TEXTE EXTRAIT:
******************************
Vénérés frères dans l’épiscopat,

Chers frères et sœurs !

C’est par cette invocation émouvante, tirée du Livre de la Sagesse (cf. 11, 23-26), que la liturgie introduit la célébration eucharistique du mercredi des cendres. Ce sont des paroles qui, d’une certaine manière, ouvrent tout l’itinéraire du carême, en posant à sa base la toute puissance d’amour de Dieu, sa souveraineté absolue sur toute créature, qui se traduit par une indulgence infinie, animée d’une volonté de vie constante et universelle. De fait, pardonner à quelqu’un, cela revient à lui dire : je ne veux pas que tu meures, mais que tu vives ; je veux toujours et uniquement ton bien.

Cette certitude absolue a soutenu Jésus durant ses quarante jours passés dans le désert de Judée, après le baptême reçu de Jean au Jourdain. Ce long temps de silence et de jeûne a été pour lui un abandon complet au Père et à son dessein d’amour ; ce fut un « baptême », c’est-à-dire une « immersion » dans sa volonté, et dans ce sens, une anticipation de la Passion et de la Croix. Avancer au désert et y demeurer longtemps, seul, signifiait s’exposer volontairement aux assauts de l’ennemi, le tentateur, qui a fait tomber Adam et par l’envie duquel la mort est entrée dans le monde (cf. Sg 2, 24) ; cela signifiait engager la bataille avec lui en terrain découvert, le défier sans autres armes que la confiance sans limite dans l’amour tout puissant du Père. Ton amour me suffit, je me nourris de ta volonté (cf. Jn 4, 34) : cette conviction habitait l’esprit et le cœur de Jésus durant son « carême ». Ce ne fut pas un acte d’orgueil, une entreprise titanesque, mais un choix d’humilité, cohérent avec l’Incarnation et avec le baptême au Jourdain, dans la ligne même de l’obéissance à l’amour miséricordieux du Père qui a « tant aimé le monde qu’il lui a donné son Fils unique » (Jn 3, 16).
******************************
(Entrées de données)
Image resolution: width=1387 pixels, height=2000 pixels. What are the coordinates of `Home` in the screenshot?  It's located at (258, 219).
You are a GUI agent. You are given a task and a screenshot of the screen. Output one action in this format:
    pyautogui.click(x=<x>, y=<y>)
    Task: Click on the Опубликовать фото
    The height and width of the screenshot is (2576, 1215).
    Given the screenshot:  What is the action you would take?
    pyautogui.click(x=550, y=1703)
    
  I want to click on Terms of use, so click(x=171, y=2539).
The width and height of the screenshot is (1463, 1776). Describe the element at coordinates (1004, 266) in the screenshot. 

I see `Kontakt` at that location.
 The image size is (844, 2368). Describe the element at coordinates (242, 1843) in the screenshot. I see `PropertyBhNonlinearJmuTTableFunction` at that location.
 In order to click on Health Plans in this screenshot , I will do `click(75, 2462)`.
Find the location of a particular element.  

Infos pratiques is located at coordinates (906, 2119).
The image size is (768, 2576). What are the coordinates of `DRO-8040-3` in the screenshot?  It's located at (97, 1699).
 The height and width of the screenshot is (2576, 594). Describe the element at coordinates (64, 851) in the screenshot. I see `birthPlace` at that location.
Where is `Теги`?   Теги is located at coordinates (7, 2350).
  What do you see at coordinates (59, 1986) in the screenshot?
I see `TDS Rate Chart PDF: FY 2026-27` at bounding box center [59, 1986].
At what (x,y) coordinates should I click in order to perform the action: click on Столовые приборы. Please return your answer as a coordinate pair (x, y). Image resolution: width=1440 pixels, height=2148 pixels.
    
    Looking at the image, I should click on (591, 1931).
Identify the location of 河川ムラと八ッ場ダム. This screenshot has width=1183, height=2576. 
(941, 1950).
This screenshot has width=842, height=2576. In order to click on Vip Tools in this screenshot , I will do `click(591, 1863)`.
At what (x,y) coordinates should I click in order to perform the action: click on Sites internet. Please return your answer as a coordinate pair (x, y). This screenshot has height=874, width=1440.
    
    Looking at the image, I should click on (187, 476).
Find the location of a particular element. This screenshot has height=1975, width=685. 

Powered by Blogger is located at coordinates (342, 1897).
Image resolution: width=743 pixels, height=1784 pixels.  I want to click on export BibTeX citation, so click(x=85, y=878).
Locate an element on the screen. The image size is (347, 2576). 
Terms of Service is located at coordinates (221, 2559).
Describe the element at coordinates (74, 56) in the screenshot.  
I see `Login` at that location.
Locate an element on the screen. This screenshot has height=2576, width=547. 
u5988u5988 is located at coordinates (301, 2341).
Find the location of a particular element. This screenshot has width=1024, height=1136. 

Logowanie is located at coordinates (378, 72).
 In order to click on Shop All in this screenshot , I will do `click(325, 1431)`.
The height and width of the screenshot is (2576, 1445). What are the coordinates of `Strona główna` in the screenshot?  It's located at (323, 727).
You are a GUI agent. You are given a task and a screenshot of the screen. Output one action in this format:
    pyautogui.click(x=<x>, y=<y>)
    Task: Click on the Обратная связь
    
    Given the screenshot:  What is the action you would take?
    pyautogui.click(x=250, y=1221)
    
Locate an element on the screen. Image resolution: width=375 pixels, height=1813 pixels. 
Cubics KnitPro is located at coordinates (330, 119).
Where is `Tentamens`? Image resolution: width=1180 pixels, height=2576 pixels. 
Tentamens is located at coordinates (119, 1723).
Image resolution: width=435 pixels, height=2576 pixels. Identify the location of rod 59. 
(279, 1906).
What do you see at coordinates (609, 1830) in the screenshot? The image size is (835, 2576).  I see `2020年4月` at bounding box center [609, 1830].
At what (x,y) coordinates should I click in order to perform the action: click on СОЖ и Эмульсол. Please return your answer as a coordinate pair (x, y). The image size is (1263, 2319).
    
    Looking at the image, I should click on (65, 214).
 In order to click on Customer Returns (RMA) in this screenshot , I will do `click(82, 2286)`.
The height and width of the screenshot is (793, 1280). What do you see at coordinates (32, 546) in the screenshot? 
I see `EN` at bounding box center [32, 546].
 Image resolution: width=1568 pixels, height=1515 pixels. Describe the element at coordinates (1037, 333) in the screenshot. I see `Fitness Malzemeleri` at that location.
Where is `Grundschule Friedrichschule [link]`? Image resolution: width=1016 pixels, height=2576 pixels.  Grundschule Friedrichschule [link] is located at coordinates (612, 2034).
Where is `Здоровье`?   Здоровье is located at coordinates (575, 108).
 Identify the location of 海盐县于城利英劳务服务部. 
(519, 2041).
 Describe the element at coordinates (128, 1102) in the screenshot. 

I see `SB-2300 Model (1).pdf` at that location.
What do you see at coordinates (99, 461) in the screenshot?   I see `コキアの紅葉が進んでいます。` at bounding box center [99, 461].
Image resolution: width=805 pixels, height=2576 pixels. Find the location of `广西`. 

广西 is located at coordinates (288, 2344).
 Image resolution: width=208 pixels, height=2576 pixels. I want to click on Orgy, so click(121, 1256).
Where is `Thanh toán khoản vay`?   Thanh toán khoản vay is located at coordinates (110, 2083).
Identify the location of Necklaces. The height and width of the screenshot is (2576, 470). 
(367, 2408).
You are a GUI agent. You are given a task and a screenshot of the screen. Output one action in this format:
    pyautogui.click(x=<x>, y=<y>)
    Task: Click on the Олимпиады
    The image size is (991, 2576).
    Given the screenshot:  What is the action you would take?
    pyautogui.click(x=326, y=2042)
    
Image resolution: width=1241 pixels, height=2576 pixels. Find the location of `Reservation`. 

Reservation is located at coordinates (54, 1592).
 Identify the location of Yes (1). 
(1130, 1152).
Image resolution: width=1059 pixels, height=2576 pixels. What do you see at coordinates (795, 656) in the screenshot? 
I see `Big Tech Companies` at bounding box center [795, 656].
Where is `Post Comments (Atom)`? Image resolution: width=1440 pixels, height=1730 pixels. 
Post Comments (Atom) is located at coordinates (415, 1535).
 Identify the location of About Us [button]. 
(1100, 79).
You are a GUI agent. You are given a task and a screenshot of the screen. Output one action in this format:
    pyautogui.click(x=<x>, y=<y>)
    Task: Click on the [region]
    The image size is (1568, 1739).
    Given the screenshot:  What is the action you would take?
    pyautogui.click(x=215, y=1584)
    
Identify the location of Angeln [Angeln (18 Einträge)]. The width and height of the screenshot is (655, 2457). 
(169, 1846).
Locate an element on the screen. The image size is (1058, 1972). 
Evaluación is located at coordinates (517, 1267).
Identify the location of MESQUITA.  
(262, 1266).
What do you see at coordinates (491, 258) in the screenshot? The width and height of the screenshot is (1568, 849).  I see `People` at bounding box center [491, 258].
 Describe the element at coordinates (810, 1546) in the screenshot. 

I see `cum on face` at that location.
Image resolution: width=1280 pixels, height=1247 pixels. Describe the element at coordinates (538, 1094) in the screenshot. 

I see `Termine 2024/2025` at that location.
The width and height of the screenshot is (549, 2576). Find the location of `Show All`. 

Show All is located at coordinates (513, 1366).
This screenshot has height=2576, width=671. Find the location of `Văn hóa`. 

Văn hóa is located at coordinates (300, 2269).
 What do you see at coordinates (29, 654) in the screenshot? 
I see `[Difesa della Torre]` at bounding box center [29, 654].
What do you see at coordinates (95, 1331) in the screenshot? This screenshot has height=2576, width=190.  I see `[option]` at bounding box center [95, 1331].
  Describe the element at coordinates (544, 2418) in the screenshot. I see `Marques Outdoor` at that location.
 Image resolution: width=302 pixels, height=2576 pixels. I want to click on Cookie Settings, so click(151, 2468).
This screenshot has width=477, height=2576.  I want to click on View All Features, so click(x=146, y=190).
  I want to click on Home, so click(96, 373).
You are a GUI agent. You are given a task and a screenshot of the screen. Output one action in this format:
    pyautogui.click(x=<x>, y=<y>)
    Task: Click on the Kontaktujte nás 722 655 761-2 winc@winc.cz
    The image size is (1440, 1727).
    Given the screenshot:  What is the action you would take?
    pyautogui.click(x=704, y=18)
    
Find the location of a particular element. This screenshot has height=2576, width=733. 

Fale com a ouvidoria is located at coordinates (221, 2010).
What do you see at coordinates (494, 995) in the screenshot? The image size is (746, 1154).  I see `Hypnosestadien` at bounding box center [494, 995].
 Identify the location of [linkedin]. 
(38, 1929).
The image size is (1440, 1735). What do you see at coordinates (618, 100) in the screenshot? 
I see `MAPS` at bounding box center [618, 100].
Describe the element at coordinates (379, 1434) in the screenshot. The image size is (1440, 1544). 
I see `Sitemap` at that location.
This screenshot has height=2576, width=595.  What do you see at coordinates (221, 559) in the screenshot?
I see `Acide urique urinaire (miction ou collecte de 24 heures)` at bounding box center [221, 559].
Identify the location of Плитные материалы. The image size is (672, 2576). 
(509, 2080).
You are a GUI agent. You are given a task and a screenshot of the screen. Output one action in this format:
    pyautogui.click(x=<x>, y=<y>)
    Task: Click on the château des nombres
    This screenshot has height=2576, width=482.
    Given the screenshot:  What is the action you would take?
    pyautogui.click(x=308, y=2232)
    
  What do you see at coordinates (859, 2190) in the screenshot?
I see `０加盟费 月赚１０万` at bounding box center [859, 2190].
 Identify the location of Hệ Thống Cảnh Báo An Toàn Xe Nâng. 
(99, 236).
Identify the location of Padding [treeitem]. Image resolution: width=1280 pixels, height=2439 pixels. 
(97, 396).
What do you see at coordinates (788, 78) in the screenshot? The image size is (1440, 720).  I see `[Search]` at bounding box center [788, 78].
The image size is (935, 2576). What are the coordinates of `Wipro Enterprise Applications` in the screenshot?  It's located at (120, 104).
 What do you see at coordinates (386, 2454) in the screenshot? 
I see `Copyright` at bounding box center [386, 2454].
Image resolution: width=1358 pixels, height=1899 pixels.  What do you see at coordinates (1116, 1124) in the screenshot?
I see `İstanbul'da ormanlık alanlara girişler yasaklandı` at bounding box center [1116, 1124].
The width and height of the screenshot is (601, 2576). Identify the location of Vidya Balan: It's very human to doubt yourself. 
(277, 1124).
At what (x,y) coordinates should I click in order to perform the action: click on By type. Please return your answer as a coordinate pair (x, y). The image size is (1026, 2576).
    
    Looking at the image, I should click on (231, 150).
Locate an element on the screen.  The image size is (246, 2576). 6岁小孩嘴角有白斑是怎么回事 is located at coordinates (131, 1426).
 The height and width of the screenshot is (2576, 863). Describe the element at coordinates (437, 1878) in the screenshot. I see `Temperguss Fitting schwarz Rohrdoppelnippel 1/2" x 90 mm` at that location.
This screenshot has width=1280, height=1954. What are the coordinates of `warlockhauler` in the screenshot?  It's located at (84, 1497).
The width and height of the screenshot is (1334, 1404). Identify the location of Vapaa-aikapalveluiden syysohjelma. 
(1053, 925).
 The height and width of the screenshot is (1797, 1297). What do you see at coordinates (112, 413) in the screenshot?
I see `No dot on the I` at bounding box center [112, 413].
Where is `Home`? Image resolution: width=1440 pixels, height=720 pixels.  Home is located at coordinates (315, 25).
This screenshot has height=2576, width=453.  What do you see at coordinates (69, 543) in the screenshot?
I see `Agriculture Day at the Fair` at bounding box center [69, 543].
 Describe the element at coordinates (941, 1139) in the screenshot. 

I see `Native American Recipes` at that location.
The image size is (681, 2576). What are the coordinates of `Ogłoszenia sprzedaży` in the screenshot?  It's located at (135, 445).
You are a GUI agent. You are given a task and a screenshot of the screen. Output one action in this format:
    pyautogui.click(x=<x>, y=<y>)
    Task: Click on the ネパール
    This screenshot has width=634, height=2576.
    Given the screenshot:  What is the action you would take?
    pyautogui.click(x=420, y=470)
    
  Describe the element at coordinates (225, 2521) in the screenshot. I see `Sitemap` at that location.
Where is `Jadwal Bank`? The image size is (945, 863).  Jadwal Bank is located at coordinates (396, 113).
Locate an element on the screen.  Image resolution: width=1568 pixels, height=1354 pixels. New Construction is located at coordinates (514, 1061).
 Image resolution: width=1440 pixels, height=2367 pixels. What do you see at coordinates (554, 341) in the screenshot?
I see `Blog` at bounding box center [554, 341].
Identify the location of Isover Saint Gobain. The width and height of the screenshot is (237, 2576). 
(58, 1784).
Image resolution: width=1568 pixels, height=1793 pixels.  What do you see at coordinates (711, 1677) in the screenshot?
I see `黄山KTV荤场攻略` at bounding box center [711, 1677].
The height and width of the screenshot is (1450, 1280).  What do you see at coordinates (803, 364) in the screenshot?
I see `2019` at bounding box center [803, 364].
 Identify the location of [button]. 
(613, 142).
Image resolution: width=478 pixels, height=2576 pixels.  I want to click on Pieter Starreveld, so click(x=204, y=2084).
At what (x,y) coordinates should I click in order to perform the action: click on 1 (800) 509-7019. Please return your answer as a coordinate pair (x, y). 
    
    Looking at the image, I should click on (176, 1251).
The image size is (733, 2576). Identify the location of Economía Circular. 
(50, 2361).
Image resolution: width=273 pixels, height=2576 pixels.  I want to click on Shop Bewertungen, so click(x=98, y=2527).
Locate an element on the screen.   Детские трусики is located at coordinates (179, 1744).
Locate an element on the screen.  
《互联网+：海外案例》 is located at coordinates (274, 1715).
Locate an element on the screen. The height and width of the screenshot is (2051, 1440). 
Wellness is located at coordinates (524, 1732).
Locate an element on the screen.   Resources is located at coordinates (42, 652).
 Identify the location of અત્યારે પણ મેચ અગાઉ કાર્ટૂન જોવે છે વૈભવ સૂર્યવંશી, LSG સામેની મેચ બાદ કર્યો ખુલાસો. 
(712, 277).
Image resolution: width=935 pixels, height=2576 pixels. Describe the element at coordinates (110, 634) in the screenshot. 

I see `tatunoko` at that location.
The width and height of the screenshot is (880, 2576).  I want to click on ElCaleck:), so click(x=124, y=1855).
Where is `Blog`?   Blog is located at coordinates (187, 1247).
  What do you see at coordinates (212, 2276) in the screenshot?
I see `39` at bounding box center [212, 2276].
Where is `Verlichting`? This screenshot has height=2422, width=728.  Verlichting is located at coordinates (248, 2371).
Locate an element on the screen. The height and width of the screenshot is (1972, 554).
******************************
TRAVAIL DEMANDÉ:
A. Pourquoi, d'après le texte sur le carême, les paroles tirées du Livre de la Sagesse ouvrent-elles tout l'itinéraire du carême ?
B. Pouvez-vous extraire, dans le texte sur le carême, le passage qui commence par « C’est par cette » et se poursuit jusqu'à « uniquement ton bien. » ?

RÉPONSES PAR CONSIGNE:
A. Elles ouvrent cet itinéraire parce qu'elles posent à sa base la toute-puissance d'amour de Dieu et sa souveraineté absolue sur toute créature. Cette souveraineté se traduit par une indulgence infinie, animée d'une volonté de vie constante et universelle.

B.
C’est par cette invocation émouvante, tirée du Livre de la Sagesse (cf. 11, 23-26), que la liturgie introduit la célébration eucharistique du mercredi des cendres. Ce sont des paroles qui, d’une certaine manière, ouvrent tout l’itinéraire du carême, en posant à sa base la toute puissance d’amour de Dieu, sa souveraineté absolue sur toute créature, qui se traduit par une indulgence infinie, animée d’une volonté de vie constante et universelle. De fait, pardonner à quelqu’un, cela revient à lui dire : je ne veux pas que tu meures, mais que tu vives ; je veux toujours et uniquement ton bien.